Di Balik Klaim Anggaran Tertekan, Ada Rp303 Miliar yang Belum Dirinci
OPINI PUBLIK • SERI 3 — TRANSPARANSI ANGGARAN
Pasuruan, 27 Juni 2026
Anggaran Disebut Tertekan oleh Beban PPPK, Tapi Rp303 Miliar Belum Dijelaskan Peruntukannya
SiLPA (Sisa Lebih Perhitungan Anggaran) adalah sisa uang APBD dari tahun sebelumnya yang belum digunakan dan wajib dijelaskan penggunaannya kepada publik.
Bupati Pasuruan Rusdi Sutejo menyebut anggaran pembangunan daerah tersedot beban gaji PPPK, dan berharap pemerintah pusat mengambil alih beban itu lewat Dana Alokasi Umum (DAU). Pernyataan ini disampaikan dalam waktu yang sama dengan satu temuan lain yang justru menimbulkan pertanyaan besar soal akuntabilitas anggaran daerah.
TEMUAN: SILPA Rp303 MILIAR TANPA RINCIAN
• Fraksi PKB dan Golkar DPRD menagih penjelasan Pemkab soal Silpa TA 2025: tercatat Rp303.367.940.984,90, dengan komponen efisiensi dan sisa belanja sebesar Rp323.077.605.255,37.

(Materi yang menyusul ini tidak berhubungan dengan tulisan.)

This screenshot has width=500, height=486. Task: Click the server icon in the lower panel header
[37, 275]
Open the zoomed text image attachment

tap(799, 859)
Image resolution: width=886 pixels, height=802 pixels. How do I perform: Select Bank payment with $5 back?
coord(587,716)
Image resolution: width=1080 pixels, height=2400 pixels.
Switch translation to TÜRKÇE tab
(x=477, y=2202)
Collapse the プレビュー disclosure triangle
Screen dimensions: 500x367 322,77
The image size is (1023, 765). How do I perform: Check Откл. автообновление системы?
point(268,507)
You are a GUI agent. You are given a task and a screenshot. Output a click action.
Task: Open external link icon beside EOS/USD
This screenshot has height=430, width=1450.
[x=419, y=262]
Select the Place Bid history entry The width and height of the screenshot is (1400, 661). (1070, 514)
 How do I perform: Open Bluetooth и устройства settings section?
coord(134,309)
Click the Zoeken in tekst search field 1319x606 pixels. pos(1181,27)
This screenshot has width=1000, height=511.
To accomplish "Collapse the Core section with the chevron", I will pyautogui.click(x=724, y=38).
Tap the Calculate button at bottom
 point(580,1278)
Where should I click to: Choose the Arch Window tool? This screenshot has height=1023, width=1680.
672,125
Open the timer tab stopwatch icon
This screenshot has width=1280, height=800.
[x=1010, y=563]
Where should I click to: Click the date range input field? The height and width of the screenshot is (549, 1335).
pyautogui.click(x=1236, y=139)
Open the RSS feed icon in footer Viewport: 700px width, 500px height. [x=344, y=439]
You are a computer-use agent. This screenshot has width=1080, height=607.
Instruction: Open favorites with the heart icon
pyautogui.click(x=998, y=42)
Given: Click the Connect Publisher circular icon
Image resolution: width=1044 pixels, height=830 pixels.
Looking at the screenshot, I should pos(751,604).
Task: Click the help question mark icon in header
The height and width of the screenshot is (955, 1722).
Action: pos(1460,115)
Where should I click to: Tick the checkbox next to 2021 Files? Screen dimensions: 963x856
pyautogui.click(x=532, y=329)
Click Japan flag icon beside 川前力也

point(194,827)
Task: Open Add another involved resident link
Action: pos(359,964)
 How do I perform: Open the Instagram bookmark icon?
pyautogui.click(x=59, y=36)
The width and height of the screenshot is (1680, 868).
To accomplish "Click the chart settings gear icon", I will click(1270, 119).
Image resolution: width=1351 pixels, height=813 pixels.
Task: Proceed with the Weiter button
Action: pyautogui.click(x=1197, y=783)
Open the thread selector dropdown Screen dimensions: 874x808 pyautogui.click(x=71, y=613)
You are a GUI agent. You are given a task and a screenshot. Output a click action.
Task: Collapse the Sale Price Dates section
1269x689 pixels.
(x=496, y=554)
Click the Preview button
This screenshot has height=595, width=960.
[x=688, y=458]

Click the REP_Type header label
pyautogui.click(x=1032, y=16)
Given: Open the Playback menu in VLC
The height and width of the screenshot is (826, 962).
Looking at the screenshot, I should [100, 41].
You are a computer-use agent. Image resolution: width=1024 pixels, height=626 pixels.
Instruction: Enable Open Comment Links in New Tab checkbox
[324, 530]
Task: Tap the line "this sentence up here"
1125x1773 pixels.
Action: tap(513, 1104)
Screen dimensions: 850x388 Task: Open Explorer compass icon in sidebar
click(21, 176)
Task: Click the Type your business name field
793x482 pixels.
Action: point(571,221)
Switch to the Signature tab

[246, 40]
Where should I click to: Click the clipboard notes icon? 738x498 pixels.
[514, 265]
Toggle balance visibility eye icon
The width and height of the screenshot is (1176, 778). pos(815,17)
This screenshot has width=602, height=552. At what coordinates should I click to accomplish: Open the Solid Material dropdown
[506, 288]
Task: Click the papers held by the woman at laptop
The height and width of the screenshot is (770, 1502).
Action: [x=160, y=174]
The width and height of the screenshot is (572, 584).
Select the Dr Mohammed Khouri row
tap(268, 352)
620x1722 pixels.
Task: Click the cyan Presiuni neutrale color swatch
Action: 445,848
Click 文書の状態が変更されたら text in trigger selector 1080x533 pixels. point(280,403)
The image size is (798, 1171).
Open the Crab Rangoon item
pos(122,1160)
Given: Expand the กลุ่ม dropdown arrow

• Dokumen LPJ APBD yang ditandatangani Bupati sendiri hanya menyebutkan Silpa telah dimasukkan sebagai komponen pembiayaan APBD 2026 — tanpa rincian program, kegiatan, atau OPD mana yang akan menyerapnya.
• Catatan teknis penting: Silpa ini bukan kas bebas yang bisa dialokasikan ulang sesuka hati — secara APBD sudah terikat untuk berbagai pos belanja tahun berjalan. Yang dipersoalkan bukan penggunaannya, tapi ketiadaan rincian terbuka soal peruntukannya.
PERTANYAAN YANG PERLU DIJAWAB
• Bagaimana mungkin Pemkab menyatakan anggaran tertekan, sementara ratusan miliar dari tahun sebelumnya belum dijelaskan secara rinci akan dipakai untuk apa?
• Jika publik dan DPRD tidak diberi rincian per OPD dan per program, bagaimana mereka bisa menilai apakah anggaran benar-benar tertekan seketat yang digambarkan?
• Ini menjadi lebih relevan ketika proyek non-mendesak seperti Stadion Pogar Rp25 miliar tetap berjalan di tahun anggaran yang sama.
FORMAT Pasuruan mendorong Pemkab membuka secara rinci ke mana saja Silpa Rp303 miliar ini dialokasikan dalam APBD 2026. Tanpa keterbukaan ini, setiap keluhan “anggaran tersedot” akan terus menyisakan satu pertanyaan: tersedot oleh kebutuhan yang sah, atau oleh perencanaan yang belum cukup transparan untuk diuji publik?